Almost broke as a consequence, Jasmine decides to leave New York and flies to San Francisco for a new chance, but it does not look hopeful much to us, if not her. She has never had any real job since her marriage, and her plan to be a certified interior designer sounds quite unrealistic to say the least, and she has a serious mental problem as shown during the opening scene in which she keeps talking about herself and her life even though an old lady sitting next to her in the plane is not listening to her at all. Her unstable mind sometimes seems to go back to her luxurious years in New York, and that naturally makes the people around her baffled or embarrassed.
At least, it is lucky for her that her younger sister Ginger(Sally Hawkins) lives in San Francisco and can provide her a place to stay for a while. Like her ex-husband Augie(Andrew Dice Clay), Ginger has lots of reasons to be angry about Jasmine’s recently deceased husband(he killed himself in prison), but, as a good sister, she lets Jasmine stay in her house although she sees that her sister is not changed much despite her crumbled position. Jasmine laments about how she becomes far poorer than before, but it seems to never cross her mind that she could have saved some money for her if she had not bought the first-class airplane ticket.
The movie goes back and forth between Jasmine’s pathetic present in San Francisco and her splendid but equally pathetic past in New York. Besides being a Wall Street crook, her husband was a lying philanderer, and everyone around Jasmine knew about his affairs as well as some dirty business behind his back, but she virtually chose to be deceived by not only him but also herself. Literally bathing in luxury, she could get anything she wanted thanks to him, and she was comfortable with that while looking down on her sister and brother-in-law.
Not so surprisingly, she instantly looks down on Ginger’s recent boyfriend Chili(Bobby Cannavale), a local mechanic whom she thinks is not good enough for her sister. Mainly due to her sister’s influence, Ginger finds herself drawn to Al(Louis C.K.), an amiable guy who looks more gentle and caring than Chili, and Jasmine also meets her possible second Mr. Right through an accidental encounter at one party.
You can easily guess how the things will turn out in the end especially if you are familiar with Tennessee Williams’s play, but Woody Allen presents his heroine as a memorably incorrigible case study, and Cate Blanchett’s terrific performance elevates the story to a grand tragicomedy. Like Charlize Theron in Jason Reitman’s “Young Adult”(2011), which was also a dark comedy about a pathologically self-deluded heroine, Blanchett goes all the way to play an unlikable character we can hardly identify with, and she is consistently fascinating to watch as revealing her character’s many unhinged sides. Like she turned a blind eye to what was going on around her in New York, Jasmine does not even try to face her problems while continuously ingesting alcohol and pills, and that only causes her circumstance to get worse than before.

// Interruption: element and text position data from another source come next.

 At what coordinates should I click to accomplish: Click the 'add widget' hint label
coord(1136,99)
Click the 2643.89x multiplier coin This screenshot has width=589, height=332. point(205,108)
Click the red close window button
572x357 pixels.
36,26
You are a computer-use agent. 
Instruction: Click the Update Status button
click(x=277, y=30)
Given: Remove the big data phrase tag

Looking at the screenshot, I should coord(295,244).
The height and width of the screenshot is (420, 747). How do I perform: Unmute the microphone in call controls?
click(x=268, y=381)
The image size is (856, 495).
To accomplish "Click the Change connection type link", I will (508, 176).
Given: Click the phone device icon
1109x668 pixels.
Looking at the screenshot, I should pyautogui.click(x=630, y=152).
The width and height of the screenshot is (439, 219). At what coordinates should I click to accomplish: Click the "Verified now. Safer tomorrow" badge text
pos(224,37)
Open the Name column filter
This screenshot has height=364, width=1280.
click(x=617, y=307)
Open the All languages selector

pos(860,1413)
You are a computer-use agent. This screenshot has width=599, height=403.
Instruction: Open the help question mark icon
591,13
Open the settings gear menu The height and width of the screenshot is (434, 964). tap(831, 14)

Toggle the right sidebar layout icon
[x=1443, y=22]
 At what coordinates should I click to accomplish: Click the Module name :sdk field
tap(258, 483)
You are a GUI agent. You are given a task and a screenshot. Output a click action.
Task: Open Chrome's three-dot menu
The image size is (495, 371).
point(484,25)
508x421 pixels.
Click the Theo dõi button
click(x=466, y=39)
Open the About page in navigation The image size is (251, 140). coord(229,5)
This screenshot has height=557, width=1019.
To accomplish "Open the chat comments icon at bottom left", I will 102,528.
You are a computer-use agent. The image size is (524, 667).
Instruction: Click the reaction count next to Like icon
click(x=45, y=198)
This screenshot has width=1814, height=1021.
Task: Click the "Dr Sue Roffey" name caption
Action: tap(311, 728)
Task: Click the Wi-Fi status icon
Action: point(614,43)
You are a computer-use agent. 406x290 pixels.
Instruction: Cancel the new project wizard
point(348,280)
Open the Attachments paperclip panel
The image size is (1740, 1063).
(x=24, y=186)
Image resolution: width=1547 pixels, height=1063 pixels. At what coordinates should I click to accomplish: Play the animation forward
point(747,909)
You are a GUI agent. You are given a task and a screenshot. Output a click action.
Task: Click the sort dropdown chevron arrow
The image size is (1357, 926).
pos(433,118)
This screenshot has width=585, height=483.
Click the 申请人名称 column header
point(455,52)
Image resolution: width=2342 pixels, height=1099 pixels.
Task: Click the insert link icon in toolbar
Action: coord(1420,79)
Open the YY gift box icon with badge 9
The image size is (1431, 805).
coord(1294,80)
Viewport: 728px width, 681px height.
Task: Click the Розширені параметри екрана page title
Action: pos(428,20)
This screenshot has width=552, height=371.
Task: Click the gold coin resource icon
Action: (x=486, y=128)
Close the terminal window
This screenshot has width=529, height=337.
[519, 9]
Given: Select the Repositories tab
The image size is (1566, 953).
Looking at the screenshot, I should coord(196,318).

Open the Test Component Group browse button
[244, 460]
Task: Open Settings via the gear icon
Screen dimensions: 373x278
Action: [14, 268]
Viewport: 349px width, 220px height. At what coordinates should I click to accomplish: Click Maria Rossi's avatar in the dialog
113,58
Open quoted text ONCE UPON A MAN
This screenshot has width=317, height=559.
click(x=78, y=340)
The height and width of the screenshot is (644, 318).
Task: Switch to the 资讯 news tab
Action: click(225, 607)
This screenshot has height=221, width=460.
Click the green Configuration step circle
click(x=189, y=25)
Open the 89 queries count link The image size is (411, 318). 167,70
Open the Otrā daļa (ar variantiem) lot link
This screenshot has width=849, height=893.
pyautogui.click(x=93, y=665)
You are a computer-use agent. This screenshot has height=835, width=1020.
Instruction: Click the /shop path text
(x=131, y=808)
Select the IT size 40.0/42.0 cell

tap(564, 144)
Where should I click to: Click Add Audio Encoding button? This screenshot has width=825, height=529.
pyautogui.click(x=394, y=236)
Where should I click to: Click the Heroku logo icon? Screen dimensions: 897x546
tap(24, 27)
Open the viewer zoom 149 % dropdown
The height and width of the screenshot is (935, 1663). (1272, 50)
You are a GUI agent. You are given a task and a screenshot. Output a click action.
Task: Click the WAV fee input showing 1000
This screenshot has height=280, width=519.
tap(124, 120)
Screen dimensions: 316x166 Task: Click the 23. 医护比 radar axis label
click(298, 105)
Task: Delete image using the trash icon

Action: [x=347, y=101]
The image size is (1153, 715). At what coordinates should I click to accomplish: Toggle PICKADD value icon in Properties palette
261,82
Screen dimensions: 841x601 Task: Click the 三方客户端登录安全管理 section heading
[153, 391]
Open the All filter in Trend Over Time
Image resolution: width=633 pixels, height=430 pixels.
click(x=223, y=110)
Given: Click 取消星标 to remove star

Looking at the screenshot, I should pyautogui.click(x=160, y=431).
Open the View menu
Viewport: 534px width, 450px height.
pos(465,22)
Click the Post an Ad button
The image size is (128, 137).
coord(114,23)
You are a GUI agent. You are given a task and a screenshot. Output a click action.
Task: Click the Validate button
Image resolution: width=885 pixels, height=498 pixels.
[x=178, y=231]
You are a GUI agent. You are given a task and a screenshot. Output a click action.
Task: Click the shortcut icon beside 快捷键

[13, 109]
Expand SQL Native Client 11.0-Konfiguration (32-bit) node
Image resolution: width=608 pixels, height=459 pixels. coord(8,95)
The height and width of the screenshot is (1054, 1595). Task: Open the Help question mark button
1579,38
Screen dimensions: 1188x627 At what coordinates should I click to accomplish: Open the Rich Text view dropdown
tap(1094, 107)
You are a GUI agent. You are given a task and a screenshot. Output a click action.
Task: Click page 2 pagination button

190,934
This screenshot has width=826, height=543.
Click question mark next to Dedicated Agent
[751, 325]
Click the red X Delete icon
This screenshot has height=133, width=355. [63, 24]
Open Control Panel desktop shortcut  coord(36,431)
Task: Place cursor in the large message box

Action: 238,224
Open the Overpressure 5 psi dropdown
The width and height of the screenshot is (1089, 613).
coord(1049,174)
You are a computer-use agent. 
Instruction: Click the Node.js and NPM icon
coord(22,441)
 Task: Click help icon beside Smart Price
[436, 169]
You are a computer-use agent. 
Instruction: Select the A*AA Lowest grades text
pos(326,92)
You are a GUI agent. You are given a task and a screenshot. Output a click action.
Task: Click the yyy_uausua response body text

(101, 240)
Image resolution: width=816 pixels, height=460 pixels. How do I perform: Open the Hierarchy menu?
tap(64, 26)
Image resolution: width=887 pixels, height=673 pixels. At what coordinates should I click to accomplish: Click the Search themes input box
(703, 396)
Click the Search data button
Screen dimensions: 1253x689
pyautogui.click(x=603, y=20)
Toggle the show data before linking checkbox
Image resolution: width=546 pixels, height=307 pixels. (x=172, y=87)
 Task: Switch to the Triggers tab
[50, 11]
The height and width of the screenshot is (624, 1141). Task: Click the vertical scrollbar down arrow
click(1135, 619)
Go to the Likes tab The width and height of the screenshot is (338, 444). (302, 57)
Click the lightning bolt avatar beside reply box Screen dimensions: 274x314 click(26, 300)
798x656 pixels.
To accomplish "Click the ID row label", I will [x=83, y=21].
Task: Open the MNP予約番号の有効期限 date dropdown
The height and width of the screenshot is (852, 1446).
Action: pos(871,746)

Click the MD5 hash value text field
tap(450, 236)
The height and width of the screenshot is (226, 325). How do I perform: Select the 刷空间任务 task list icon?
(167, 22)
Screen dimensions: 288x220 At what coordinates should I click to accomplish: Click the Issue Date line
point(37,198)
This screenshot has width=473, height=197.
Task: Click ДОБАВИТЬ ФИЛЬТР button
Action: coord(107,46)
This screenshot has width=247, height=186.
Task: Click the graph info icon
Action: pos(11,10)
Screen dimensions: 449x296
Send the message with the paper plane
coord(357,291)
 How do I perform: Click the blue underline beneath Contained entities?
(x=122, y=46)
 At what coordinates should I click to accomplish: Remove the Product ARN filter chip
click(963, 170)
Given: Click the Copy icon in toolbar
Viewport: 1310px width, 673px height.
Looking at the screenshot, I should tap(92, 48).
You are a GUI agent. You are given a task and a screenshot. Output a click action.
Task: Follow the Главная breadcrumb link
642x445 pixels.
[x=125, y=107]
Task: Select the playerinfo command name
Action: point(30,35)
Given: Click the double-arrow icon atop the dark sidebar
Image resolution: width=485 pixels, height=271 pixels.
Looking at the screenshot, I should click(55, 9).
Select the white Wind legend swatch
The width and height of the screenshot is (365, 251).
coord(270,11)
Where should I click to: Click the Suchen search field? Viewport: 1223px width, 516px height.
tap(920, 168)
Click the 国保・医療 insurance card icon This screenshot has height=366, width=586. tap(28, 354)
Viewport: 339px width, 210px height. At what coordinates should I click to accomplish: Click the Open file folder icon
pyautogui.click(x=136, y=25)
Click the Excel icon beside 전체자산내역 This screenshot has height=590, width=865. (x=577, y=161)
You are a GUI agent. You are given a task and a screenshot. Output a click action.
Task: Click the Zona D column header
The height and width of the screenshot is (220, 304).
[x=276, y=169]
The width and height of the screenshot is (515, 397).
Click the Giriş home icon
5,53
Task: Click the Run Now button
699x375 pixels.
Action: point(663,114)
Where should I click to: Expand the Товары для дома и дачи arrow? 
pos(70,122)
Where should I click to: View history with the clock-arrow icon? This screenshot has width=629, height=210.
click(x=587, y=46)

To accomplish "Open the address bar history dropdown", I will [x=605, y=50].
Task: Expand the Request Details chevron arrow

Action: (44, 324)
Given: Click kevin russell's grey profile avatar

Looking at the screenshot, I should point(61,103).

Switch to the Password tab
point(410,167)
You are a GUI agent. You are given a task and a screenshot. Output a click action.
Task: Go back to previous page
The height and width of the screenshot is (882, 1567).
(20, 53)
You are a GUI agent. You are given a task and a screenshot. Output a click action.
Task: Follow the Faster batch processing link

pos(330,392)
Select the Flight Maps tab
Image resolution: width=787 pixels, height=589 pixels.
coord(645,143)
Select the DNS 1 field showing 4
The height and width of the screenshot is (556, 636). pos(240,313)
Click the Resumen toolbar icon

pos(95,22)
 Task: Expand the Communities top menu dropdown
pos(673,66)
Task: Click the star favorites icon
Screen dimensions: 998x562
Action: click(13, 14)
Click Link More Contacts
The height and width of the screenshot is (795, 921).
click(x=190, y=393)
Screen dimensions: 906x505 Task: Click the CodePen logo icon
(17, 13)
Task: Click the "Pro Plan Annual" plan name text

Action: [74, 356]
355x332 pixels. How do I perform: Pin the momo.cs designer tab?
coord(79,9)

Woody Allen assembles the nice supporting cast around Blanchett. Sally Hawkins is fabulous as a realistic counterpart to Blanchett, and Bobby Cannavale and Andrew Dice Clay are solid as two ‘brutish’ working class guys immediately reminding us of Stanley Kowalski. Alec Baldwin gives his despicable character slick quality as required, and Michael Stuhlbarg is a dentist who comes to have a very misguided notion about his newly employed receptionist, and Peter Sarsgaard is a young diplomat whose wholesome political ambition is definitely not compatible with Jasmine’s checkered past.
While making many enjoyable comedy films, Woody Allen has made more serious attempts in his long, illustrious career, and “Blue Jasmine” can be viewed as one of them although it can be interpreted as a comedy. Beneath its laid-back humor, there is a dark, hopeless tragedy at its center, and the movie could be a lot more depressing experience if it were not for Allen’s lightweight approach. She is stuck on a streetcar named delusion, and I doubt she will ever get off from it.